Tujuan dari kekuasaan adalah untuk mencegah kelompok berpartisipasi dalam proses
pengambilan keputusan dan juga untuk  memperoleh persetujuan pasif kelompok ini
untuk situasi ini. Power merupakan bagian yang tidak terpisahkan dari interaksi
sosial. Kekuasaan adalah fitur yang tidak terpisahkan dari kehidupan sosial. Hal ini
selalu menjadi bagian dari  hubungan, dan tanda-tanda yang dapat dilihat bahkan
pada tingkat interaksi mikro (Sadan, 1997).

Lebih lanjut (Abbot, 1996:16-17) menyatakan bahwa pengembangan


masyarakat perlu memperhatikan kesetaraan (equality), konflik dan hubungan
pengaruh kekuasaan (power relations) atau jika tidak maka tingkat keberhasilannya
rendah. Setelah kegagalan teori modernisasi muncul teori ketergantungan, dimana
teori ketergantungan pada prinsipnya menggambarkan adanya suatu hubungan antar
negara yang timpang, utamanya antara negara maju (pusat) dan negara pinggiran
(tidak maju). Menurut Abbot (1996: 20) dari teori ketergantungan muncul
pemahaman akan keseimbangan dan kesetaraan, yang pada akhirnya membentuk
sebuah pemberdayaan (empowerment) dalam partisipasi masyarakat dikenal sebagai
teori keadilan.

Pada konteks pemberdayaan maka teori ketergantungan dikaitkan dengan


kekuasaan yang biasanya dalam bentuk kepemilikan uang/modal.

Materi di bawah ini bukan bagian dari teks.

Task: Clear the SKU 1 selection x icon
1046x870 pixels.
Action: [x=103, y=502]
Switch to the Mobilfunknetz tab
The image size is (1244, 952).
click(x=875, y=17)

Untuk mencapai
suatu kondisi berdaya/kuat/mandiri, maka sekelompok masyarakat harus mempunyai
keuangan/modal yang kuat. Selain uang/modal, maka ilmu pengetahuan/knowledge
dan aspek people/sekumpulan orang/massa yang besar juga harus dimiliki agar
kelompok tersebut mempunyai power. Kelompok yang memiliki power maka
kelompok itu akan berdaya.

2.      Teori Sistem (The Social System)


Talcott Parsons (1991) melahirkan teori fungsional tentang perubahan. Seperti
para pendahulunya, Parsons juga menganalogikan perubahan sosial pada masyarakat
seperti halnya pertumbuhan pada mahkluk hidup. Komponen utama pemikiran
Parsons adalah adanya proses diferensiasi. Parsons berasumsi bahwa setiap
masyarakat tersusun dari sekumpulan subsistem yang berbeda berdasarkan
strukturnya maupun berdasarkan makna fungsionalnya bagi masyarakat yang lebih
luas. Ketika masyarakat berubah, umumnya masyarakat tersebut akan tumbuh dengan
kemampuan yang lebih baik untuk menanggulangi permasalahan hidupnya. Dapat
dikatakan Parsons termasuk dalam golongan yang memandang optimis sebuah proses
perubahan.

Parsons (1991) menyampaikan tiga fungsi yang harus dimiliki oleh sebuah
sistem agar mampu bertahan, yaitu: (a) Adaptasi, sebuah sistem hatus mampu
menanggulangi situasi eksternal yang gawat. Sistem harus dapat menyesuaikan diri
dengan lingkungan. (b) Pencapaian, sebuah sistem harus mendefinisikan dan
mencapai tujuan utamanya. (c) Integrasi, sebuah sistem harus mengatur hubungan
antar bagian yang menjadi komponennya. Sistem juga harus dapat mengelola
hubungan antara ketiga fungsi penting lainnya.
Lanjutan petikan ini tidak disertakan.